Wisconsin had 874 suicides in 2015, 410 of them involving firearms, according to the state Department of Health Services. The year before, the state had 755 suicides, 348 involving guns.

Dane County had 68 suicides in 2015, 24 of them involving firearms. The year before, the county had 64 suicides, 21 involving guns.

Most of the shootings go unnoticed; a few make headlines. In October, state Sen. Rick Gudex, R-Fond du Lac, shot himself to death. His family said he was feeling “overwhelming depression and hopelessness.”

Mike Arts, manager of Shooters Sports Center in Caledonia, south of Milwaukee, is taking steps to prevent suicide after the fifth suicide in seven years occurred at the shooting range this spring.

The suicides, including a 34-year-old man from South Milwaukee who shot himself in the head in May, involved men who rented guns at Shooters, according to the Racine Journal-Times.

“It was pretty jolting,” Arts told the Wisconsin State Journal. He said the latest suicide made him think, “How or why does this happen? What can you do?”

Shooters started banning rentals to new customers who come alone, and staff began monitoring the shooting range more closely, Arts said. In addition, wallet-sized cards for a suicide prevention hotline were made available on the counter.

“You hope what we’ve done keeps those people from even walking in here,” Arts said.

The Gun Shop Project is an educational campaign involving posters, brochures and tip sheets discussing proper handling and storage of guns and advice on preventing their use in suicides.
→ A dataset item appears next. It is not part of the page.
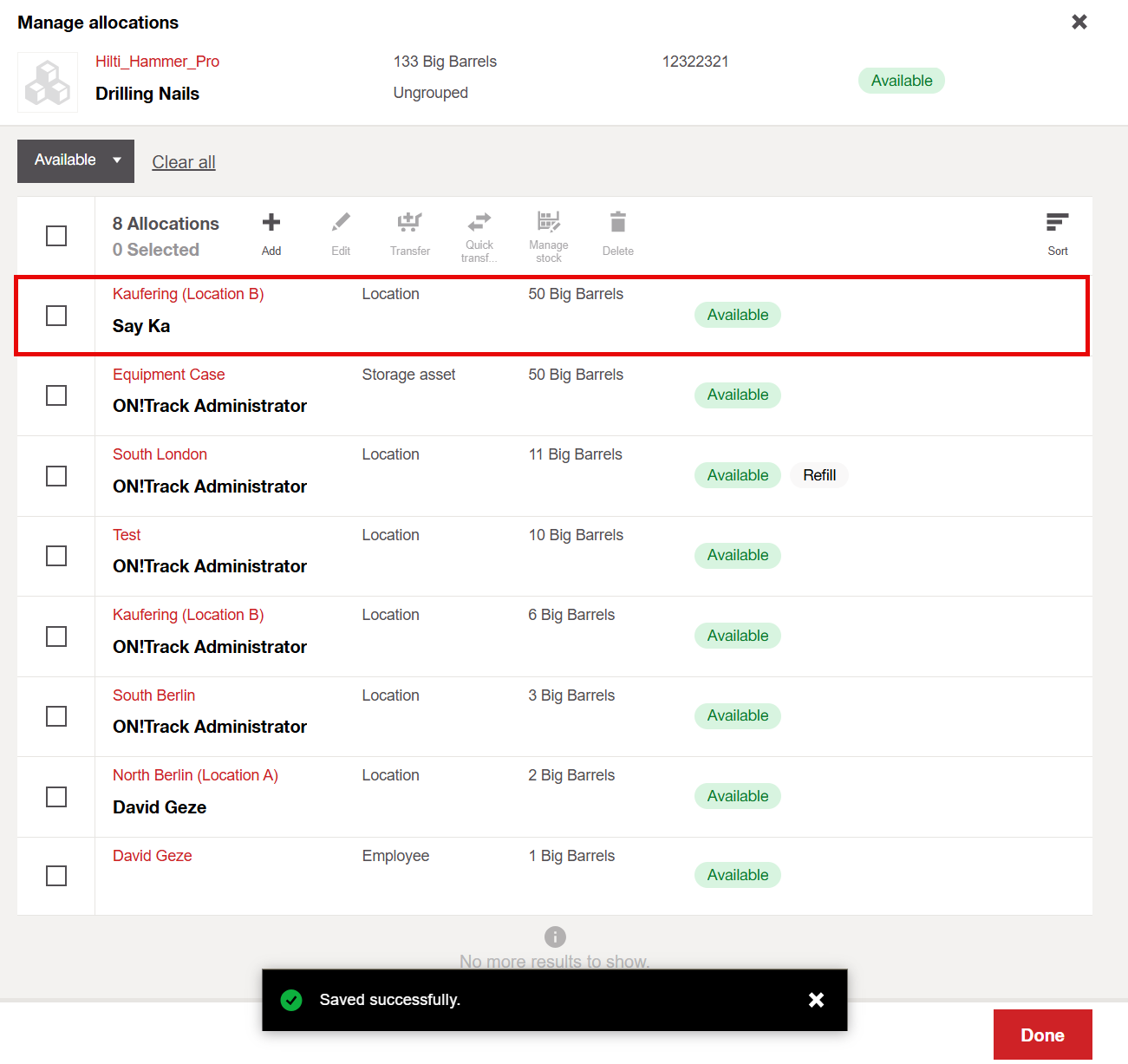Click the Clear all link
Image resolution: width=1128 pixels, height=1064 pixels.
pos(184,162)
Retailers are urged to use extra caution in deciding whether to sell guns to people exhibiting signs they may be suicidal. The signs include having no knowledge about guns, showing no interest in learning about guns, not caring what kind of gun they purchase, mentioning a recent crisis, avoiding eye contact and appearing distraught.

Regular customers are asked to store guns outside of their home if a loved one is struggling emotionally with job loss, legal trouble, a relationship breakup or other kind of crisis.

The man who killed himself this year after buying the gun in Mount Horeb didn’t display any signs of suicide, Lovelace said. But Lovelace and his staff have refused sales to people who “gave us bad vibes,” he said.

Losing a $300 gun sale can be hard on a small shop like his, Lovelace said. “But I’d rather eat ramen noodles and have peace of mind than eat steak and second guess what we’re doing,” he said.

Scott Whiting, owner of Deerfield Pistol and Archery Center, said being on the lookout for suicidal signs is similar to trying to make sure guns aren’t sold for illegal activity or as “straw purchases” for other people who aren’t eligible to buy guns.

“We’re trying to prevent somebody who shouldn’t have a firearm from getting one,” Whiting said. “It’s another tool to make sure guns aren’t in the headlines of another terrible tragedy.”

The Dane County Law Enforcement Training Center in Waunakee will display Gun Shop Project materials during its hunter sight-in opportunity through Friday, Sgt. Chris Larsh said.

“It’s a good opportunity to reach the sportsmen,” Larsh said. “They’re asking hunters to watch out for each other.”

The Gun Shop Project started in 2009 in New Hampshire, after three people with no connection to one another bought firearms from the same store in less than a week and killed themselves within hours.

At least 10 other states now have Gun Shop Projects, according to Elaine Frank with the New Hampshire program.

The Dane County program is the first one in Wisconsin, Wittke said. Other parts of the state are discussing the idea - including the Milwaukee and Racine areas, said Arts, of Shooters in Caledonia.